На самом деле, если еще в 1936 г. между генетиками и сторонниками «мичуринской биологии» допускалось нечто, напоминающие научные дискуссии, то после февральско-мартовского (1937) пленума ЦК ВКП(б) началась активная кампания по выявлению среди генетиков «врагов народа». Лысенко в ней купался с упоением. Уже в 1937 – 1938 гг. были арестованы многие видные генетики. Среди них Г.К. Мейстер, С.Г. Левит. Арестовали непременного секретаря Академии наук СССР Н.П. Горбунова [402] и президента ВАСХНИЛ А.И. Муралова.

23 февраля 1938 г. постановлением СНК СССР Лысенко назначили президентом ВАСХНИЛ, хотя по уставу должны были бы выбрать.
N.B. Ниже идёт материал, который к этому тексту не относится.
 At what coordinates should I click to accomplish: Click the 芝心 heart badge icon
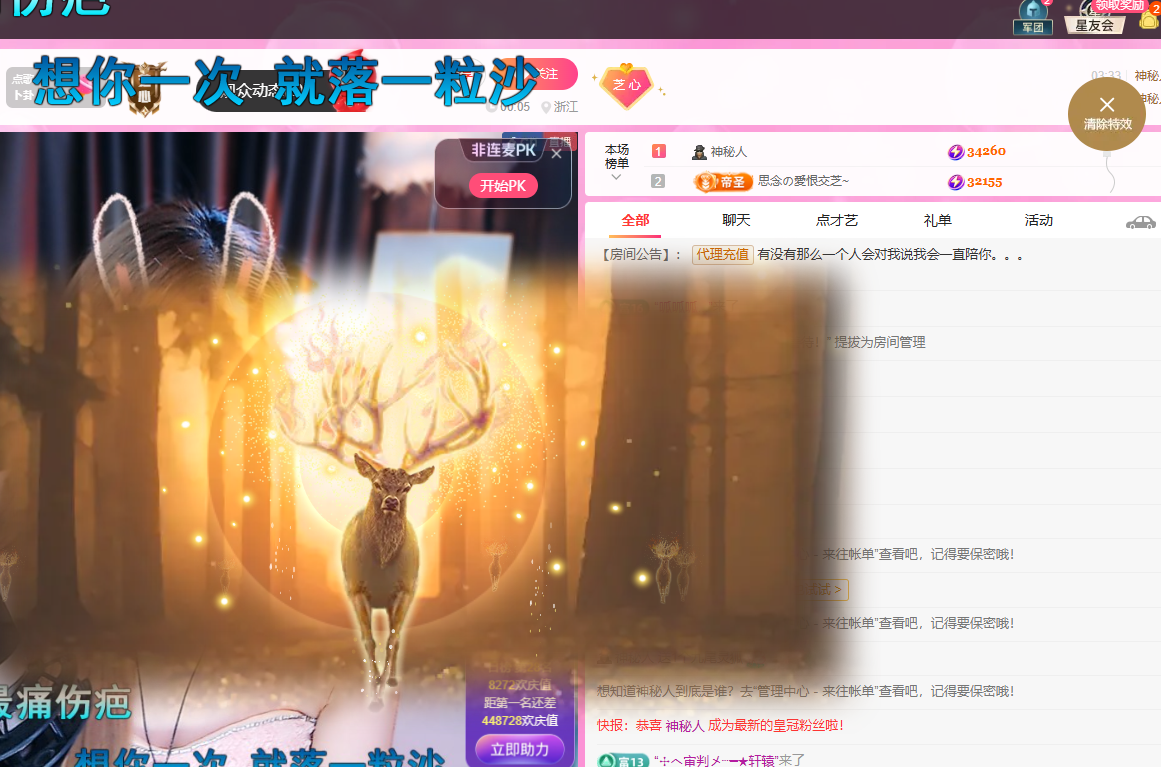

Но Лысенко страшился выборов и его послушали. Лысенко таким образом прошагал к этому посту по телам трех репрессированных в разное время президентов (Вавилов – Муралов – Мейстер). Теперь он имеет большую власть и может, никого не боясь, изгонять из институтов и опытных станций насаждавшиеся там методы буржуазной науки, которые «всячески культивировались врагами народа, троцкистско-бухаринскими диверсантами, орудовавшими во Всесоюзной академии сельскохозяйственных наук». Так писал Лысенко в газете «Социалистическое земледелие» за 12 сентября 1938 г.

Теперь он всюду заявлял, что генетика не оторвана от практики (ведь это исправимо), она мешает практике. Так классическая генетика стала в глазах жрецов обезмысленной советской науки нормальной лженаукой.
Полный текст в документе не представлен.